Il segnale di sbarrare le porte arrivò tardi e Ghared riuscì a oltrepassare il portale sotto una pioggia di frecce: era illeso ma il cavallo aveva un dardo conficcato nella parte alta della zampa posteriore. Voltandosi vide che era inseguito da un gruppo di cavalieri.
Decise di inoltrarsi nella vegetazione deviando bruscamente a sinistra. A quella velocità il carro era incontrollabile e andò a sbattere diverse volte contro gli alberi finché non si sfasciò, proiettando Ghared contro un tronco. Si alzò malamente, con un forte dolore al petto e la schiena ormai lorda del sangue perso dalla ferita alla spalla. Gli inseguitori erano in vista, molti, più di quanti potesse affrontarne in quelle condizioni e stavano avanzando a piedi.

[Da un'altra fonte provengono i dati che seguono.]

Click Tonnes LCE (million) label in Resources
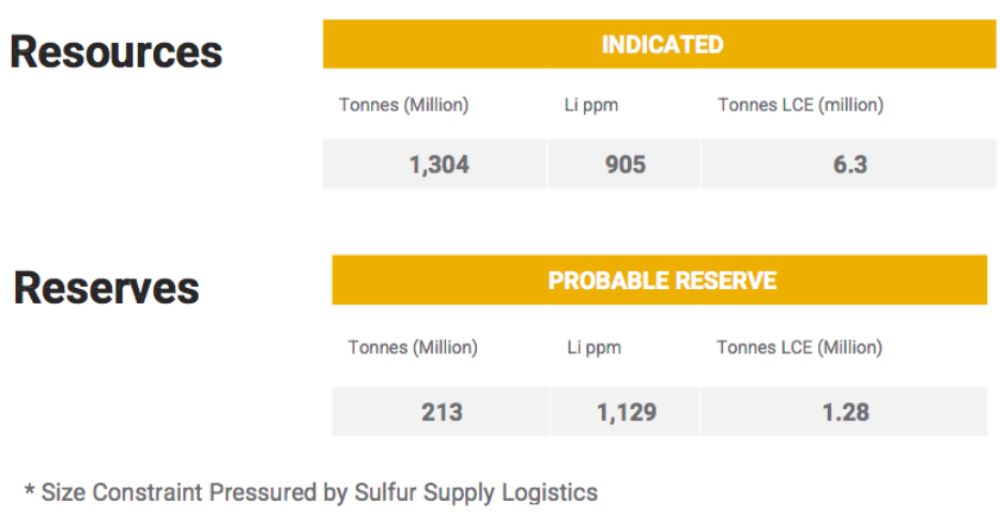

Snudò la spada e si diresse nel folto della vegetazione, tranciando l’intrico dei rami delle piante che crescevano in quella calda regione. Fuggì, fino a quando non giunse a una parete rocciosa coperta di muschio da cui scorreva una piccola cascata, a formare una pozza d’acqua limpida; dietro di essa, una grotta si inoltrava nella parete.
Ghared decise di fermarsi, toccò con la fronte il simbolo reale sull’elsa della spada e aspettò. “Padre aiutami”
“AMNORATH!!” urlò, lanciando il grido di battaglia della sua dinastia.
Il primo soldato spuntò dagli alberi con un grido roco, il principe evitò il suo affondo e colpì tra spalla e collo dello sventurato. Raccolse la lancia del morto e la scagliò contro il successivo che colpito in pieno petto crollò con un gemito sommesso. Altri due spuntarono e si scagliarono su di lui: li abbatté meno rapidamente, venendo ferito alla coscia destra. Giunsero nuovi avversari e arretrato fino alla pozza d’acqua ora fronteggiava dieci uomini. Ferito e con la vista annebbiata, Ghared raccolse le forze per lanciare un’ultima volta il grido della sua stirpe: l’urlo tuonò con una potenza sorprendente, più simile a un ruggito, e l’aria vibrò della sua forza propagandolo e rendendolo terrificante. Il giovane principe crollò in ginocchio, osservando incredulo i soldati fuggire in preda al terrore. Non riusciva a capire, era stato il suo grido? Mentre le forze lo abbandonavano guardò il proprio riflesso nella pozza…non poteva essere...quello non era lui…era…
Cadde riverso, e tutto fu bianco.

Katya si ergeva maestosa, scrutando attraverso i rami per assicurarsi che fossero fuggiti. Chinò il capo verso il giovane valoroso. Era da quando aveva perso Kurgan e i piccoli che non sentiva una parola amica: il ragazzo aveva pronunciato l’espressione che suggellava il Legame di Sangue, motto della famiglia che un tempo regnava nella Grande Valle. Raccolse dolcemente il ragazzo ferito ed entrò nella caverna.